-1

I'm currently using BeautifulSoup to web-scrape listings from a jobs website, and outputting the data into JSON via the site's HTML code.

I fix bugs with regex as they come along, but this particular issue has me stuck. When webscraping the job listing, instead of extracting info from each container of interest, I've chosen to instead extract JSON data within the HTML source code (< script type = "application/ld+json" >). From there I convert the BeautifulSoup results into strings, clean out the HTML leftovers, then convert the string into a JSON. However, I've hit a snag due to text within the job listing using quotes.
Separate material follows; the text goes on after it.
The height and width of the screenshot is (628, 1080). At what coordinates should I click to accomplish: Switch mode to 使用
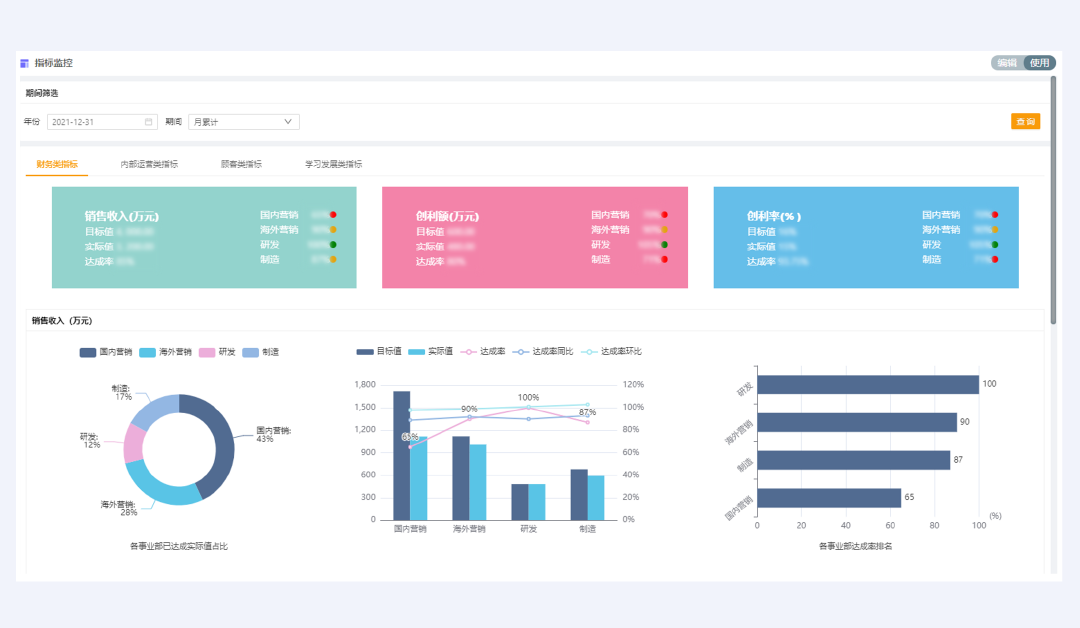tap(1039, 63)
Since the actual data is large, I'll just use a substitute.

example_string = '{"Category_A" : "Words typed describing stuff",
                   "Category_B" : "Other words speaking more irrelevant stuff",
                   "Category_X" : "Here is where the "PROBLEM" lies"}'

Now the above won't run in Python, but the string I have that has been extracted from the job listing's HTML is pretty much in the above format. When it's passed into json.loads(), it returns the error: json.decoder.JSONDecodeError: Expecting ',' delimiter: line 1 column 5035

I'm not at all sure how to address this issue.
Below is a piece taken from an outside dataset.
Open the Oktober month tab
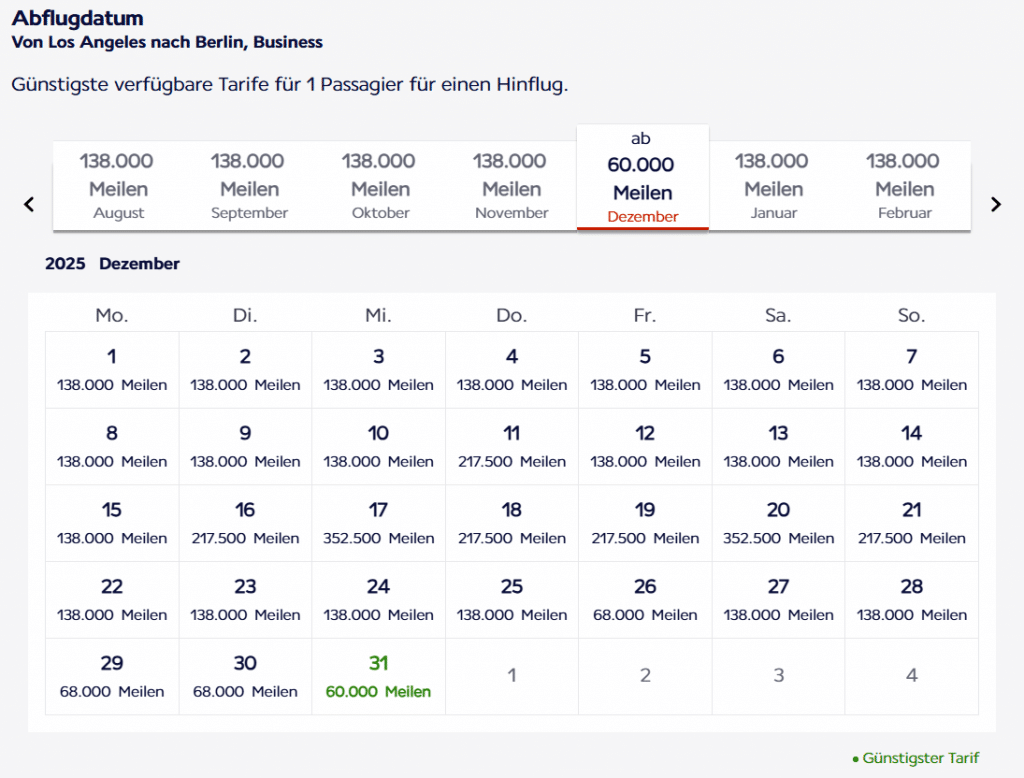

EDIT Here's the actual code leading to the error:

from bs4 import BeautifulSoup
from urllib.request import urlopen
import json, re

uClient = urlopen("http://www.ethiojobs.net/display-job/227974/Program-Manager---Mental-Health%2C-Child-Care-Gender-%26-Protection.html")
page_html = uClient.read()
uClient.close()

listing_soup = BeautifulSoup(page_html, "lxml")

json_script = listing_soup.find("script", "type":"application/ld+json"}).strings

extracted_json_str = ''.join(json_script)
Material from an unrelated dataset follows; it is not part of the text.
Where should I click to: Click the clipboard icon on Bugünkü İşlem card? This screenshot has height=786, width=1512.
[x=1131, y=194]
## Clean up the string with regex
extracted_json_str_CLEAN1 = re.sub(pattern = r"\r+|\n+|\t+|\\l+|  |&nbsp;|amp;|\u2013|</?.{,6}>", # last is to get rid of </p> and </strong>
                                repl='', 
                                string = extracted_json_str)
extracted_json_str_CLEAN2 = re.sub(pattern = r"\\u2019",
                                repl = r"'",
                                string = extracted_json_str_CLEAN1)
extracted_json_str_CLEAN3 = re.sub(pattern=r'\u25cf',
                                repl=r" -",
                                string = extracted_json_str_CLEAN2)
extracted_json_str_CLEAN4 = re.sub(pattern=r'\\',
                                repl="",
                                string = extracted_json_str_CLEAN3)

## Convert to JSON (HERE'S WHERE THE ERROR ARISES)
json_listing = json.loads(extracted_json_str_CLEAN4)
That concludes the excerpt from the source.